* **REQUIREMENTS**
Reproduce the author biographies word for word from "Stephen Baxter is" to "lives in Hampshire.".

Robin W. Bailey
Robin W. Bailey, a lover of fantasy and science fiction for as long as he can remember, has devoted years of his life to writing in the fantasy/science fiction genre. His works include SWORDS AGAINST THE SHADOWLAND, SHADOWDANCE, FROST, BLOODSONGS, and SKULL GATE. Bailey served as the Central/South Regional Director of the Science Fiction and Fantasy Writers of America for nine years and has been the President of the organiation for two years (2005-2007). He is also one of the founders and board members of the Science Fiction and Fantasy Hall of Fame and a member of the Kansas City Science Fiction and Fantasy Society. He is an avid book collector and a fan historian. Bailey's interests include music, martial arts, body-building, soccer, and cycling.
Rory Barnes is the author of ten novels for both adults and teenagers, five of which have been written in collaboration with Damien Broderick. His website is at http://users.bigpond.net.au/rory.barnes.
Stephen Baxter is the pre-eminent SF writer of his generation. With Terry Pratchett he has co-authored the Long Earth novels. Published around the world he has also won major awards in the UK, US, Germany, and Japan. Born in 1957 he has degrees from Cambridge and Southampton. He lives in Northumberland with his wife.Visit Stephen Baxter's website at www.stephen-baxter.com.
Greg Bear is one of the world's leading hard SF authors. A multiple Hugo and Nebula award winner, he sold his first short story, at the age of fifteen, to Robert Lowndes's Famous Science Fiction. His novels Blood Music and Eon are both Gollancz Masterworks. A full-time writer, he lives in Washington with his family.
Alex Bell is an exceptional novelist. She lives in Hampshire.

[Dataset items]
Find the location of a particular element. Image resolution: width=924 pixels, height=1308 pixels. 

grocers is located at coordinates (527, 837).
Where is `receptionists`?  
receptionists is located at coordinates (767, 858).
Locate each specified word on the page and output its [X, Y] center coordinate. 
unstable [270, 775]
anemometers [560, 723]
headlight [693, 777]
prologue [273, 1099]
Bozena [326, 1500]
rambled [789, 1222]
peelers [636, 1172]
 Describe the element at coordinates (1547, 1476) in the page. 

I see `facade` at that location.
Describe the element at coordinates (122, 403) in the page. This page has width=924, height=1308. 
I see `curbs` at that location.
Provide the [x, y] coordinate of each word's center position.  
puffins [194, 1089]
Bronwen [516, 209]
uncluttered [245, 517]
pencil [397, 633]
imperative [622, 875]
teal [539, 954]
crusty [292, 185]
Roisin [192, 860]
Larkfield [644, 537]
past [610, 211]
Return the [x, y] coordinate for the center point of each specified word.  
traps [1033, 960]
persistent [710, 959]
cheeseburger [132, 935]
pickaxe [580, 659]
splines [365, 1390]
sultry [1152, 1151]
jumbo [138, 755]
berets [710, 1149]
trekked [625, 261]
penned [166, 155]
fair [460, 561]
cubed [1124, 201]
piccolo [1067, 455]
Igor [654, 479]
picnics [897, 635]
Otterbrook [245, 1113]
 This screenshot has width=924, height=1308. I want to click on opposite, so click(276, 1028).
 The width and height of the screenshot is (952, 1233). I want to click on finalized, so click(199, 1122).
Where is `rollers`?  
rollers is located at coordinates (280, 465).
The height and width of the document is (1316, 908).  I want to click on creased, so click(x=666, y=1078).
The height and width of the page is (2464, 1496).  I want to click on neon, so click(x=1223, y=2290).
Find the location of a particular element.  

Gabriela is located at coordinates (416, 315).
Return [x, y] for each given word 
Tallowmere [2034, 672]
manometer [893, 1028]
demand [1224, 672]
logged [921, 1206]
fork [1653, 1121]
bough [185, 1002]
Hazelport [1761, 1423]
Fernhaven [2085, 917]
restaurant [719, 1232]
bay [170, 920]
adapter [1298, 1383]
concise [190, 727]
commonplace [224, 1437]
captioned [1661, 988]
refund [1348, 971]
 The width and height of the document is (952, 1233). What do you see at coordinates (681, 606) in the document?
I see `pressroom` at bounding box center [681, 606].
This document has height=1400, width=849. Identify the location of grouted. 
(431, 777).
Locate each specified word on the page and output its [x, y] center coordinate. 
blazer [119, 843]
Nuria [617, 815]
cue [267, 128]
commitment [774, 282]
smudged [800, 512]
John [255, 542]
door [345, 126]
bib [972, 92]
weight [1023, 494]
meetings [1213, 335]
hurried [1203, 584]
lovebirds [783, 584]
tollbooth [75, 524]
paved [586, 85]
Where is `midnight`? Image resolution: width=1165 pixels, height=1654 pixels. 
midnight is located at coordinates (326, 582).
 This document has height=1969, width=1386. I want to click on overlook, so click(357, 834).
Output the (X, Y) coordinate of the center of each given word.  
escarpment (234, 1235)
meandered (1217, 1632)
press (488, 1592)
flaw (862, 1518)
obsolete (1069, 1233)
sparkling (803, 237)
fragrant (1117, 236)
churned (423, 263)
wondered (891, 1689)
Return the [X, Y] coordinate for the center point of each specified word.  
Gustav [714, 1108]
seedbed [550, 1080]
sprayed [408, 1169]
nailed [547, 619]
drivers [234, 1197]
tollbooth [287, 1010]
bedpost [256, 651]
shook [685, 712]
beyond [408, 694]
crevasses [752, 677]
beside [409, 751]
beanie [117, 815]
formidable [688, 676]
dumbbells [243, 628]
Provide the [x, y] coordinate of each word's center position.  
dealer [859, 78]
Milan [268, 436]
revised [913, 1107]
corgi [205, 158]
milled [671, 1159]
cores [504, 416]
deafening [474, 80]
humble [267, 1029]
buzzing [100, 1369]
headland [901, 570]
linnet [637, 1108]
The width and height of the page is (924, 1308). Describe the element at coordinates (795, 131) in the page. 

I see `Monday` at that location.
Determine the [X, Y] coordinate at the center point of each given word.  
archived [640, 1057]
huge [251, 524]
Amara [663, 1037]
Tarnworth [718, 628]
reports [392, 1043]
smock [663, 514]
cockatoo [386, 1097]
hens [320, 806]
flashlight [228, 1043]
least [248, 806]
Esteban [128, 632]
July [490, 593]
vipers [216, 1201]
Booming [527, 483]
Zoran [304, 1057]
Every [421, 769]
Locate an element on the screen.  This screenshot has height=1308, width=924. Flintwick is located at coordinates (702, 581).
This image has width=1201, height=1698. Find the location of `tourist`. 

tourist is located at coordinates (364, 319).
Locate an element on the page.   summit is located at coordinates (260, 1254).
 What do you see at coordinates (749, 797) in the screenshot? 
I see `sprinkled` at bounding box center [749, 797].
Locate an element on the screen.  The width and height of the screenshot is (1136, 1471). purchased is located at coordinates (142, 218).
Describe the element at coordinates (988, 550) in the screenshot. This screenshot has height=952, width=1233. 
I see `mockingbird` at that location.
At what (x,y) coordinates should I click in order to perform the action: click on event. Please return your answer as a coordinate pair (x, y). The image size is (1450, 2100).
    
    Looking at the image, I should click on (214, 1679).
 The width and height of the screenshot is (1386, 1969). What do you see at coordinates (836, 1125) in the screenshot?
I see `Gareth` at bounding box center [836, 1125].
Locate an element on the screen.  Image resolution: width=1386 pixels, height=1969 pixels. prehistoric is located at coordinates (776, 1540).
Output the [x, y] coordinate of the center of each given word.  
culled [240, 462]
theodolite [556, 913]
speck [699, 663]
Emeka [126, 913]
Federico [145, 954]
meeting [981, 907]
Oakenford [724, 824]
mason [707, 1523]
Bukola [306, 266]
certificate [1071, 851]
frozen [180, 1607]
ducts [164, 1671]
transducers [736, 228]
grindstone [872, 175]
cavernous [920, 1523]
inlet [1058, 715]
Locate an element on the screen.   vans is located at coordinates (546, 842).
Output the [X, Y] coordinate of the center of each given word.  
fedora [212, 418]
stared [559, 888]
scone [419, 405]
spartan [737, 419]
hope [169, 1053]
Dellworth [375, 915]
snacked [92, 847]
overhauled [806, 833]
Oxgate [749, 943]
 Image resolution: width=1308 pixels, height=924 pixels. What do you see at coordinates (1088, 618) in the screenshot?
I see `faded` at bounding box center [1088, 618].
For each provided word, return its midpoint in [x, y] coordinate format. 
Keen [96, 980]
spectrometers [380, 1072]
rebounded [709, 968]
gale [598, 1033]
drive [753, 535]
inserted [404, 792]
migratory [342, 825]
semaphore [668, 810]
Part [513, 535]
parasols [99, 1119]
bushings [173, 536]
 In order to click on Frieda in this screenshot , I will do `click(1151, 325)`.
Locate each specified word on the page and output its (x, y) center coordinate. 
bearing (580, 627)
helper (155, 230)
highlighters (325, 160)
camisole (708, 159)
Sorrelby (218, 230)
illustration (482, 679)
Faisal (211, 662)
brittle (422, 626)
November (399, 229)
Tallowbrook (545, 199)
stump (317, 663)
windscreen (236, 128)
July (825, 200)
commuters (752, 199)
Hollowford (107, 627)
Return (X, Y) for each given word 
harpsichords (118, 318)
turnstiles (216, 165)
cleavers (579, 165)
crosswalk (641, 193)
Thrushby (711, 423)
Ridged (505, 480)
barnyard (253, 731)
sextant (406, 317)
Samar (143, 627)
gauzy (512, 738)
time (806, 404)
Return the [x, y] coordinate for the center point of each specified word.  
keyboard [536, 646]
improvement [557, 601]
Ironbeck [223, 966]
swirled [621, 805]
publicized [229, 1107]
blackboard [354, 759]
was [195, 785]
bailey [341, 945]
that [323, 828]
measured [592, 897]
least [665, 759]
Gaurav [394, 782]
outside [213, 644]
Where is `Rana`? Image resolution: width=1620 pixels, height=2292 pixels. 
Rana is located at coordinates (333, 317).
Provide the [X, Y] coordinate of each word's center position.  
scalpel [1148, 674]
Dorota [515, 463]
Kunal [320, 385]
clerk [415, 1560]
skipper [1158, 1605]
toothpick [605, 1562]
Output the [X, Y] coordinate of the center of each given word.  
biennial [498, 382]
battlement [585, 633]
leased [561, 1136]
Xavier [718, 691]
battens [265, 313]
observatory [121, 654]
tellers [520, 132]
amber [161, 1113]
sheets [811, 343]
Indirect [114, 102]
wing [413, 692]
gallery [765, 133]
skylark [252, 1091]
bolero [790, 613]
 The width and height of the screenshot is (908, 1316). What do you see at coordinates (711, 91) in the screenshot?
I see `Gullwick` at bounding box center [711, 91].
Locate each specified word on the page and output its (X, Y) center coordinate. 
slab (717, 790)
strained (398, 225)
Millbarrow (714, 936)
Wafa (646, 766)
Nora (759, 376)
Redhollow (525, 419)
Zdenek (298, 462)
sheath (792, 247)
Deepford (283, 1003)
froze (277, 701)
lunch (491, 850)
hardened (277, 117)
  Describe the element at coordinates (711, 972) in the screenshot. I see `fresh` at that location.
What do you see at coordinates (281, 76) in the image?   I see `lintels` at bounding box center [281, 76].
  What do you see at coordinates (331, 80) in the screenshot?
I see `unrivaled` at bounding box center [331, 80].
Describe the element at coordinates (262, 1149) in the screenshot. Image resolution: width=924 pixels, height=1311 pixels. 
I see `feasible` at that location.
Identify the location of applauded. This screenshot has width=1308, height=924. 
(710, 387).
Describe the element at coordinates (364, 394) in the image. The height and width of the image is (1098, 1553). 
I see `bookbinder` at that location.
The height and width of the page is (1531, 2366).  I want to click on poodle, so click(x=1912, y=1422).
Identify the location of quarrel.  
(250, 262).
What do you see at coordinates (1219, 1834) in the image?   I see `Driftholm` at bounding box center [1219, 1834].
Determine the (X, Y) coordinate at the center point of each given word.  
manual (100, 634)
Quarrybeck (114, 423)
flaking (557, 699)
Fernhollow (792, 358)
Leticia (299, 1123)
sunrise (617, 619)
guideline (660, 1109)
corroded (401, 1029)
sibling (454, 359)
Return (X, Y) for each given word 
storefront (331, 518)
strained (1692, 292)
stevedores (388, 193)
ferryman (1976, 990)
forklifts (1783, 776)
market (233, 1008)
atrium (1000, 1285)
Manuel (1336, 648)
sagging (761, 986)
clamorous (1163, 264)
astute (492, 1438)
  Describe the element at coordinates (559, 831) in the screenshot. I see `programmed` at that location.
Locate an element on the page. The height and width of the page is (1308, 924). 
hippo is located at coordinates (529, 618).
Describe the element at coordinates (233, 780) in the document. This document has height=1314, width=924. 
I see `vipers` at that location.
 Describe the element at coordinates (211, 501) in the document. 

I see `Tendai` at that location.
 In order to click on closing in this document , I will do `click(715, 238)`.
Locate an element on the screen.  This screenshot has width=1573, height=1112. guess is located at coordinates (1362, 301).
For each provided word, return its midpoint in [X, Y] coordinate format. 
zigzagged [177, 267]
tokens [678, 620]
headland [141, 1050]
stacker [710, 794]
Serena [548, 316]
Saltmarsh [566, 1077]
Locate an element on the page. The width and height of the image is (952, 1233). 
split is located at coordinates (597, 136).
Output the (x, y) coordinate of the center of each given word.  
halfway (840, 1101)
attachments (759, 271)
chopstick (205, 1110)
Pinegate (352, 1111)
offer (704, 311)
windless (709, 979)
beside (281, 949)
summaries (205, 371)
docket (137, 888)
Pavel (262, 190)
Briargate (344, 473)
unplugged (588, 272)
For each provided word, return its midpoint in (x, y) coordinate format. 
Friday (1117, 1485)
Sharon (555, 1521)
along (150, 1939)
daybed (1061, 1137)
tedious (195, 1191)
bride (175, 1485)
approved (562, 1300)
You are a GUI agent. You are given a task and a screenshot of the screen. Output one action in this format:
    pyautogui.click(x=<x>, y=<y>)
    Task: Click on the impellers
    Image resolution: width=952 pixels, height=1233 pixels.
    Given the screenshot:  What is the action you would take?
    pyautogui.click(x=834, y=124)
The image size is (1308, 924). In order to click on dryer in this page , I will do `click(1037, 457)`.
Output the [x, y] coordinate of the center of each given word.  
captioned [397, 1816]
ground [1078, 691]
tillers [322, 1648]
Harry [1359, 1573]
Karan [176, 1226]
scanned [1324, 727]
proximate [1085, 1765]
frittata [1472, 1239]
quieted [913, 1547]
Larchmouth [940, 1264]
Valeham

* **THE SOLUTION**
Stephen Baxter is the pre-eminent SF writer of his generation. With Terry Pratchett he has co-authored the Long Earth novels. Published around the world he has also won major awards in the UK, US, Germany, and Japan. Born in 1957 he has degrees from Cambridge and Southampton. He lives in Northumberland with his wife.Visit Stephen Baxter's website at www.stephen-baxter.com.
Greg Bear is one of the world's leading hard SF authors. A multiple Hugo and Nebula award winner, he sold his first short story, at the age of fifteen, to Robert Lowndes's Famous Science Fiction. His novels Blood Music and Eon are both Gollancz Masterworks. A full-time writer, he lives in Washington with his family.
Alex Bell is an exceptional novelist. She lives in Hampshire.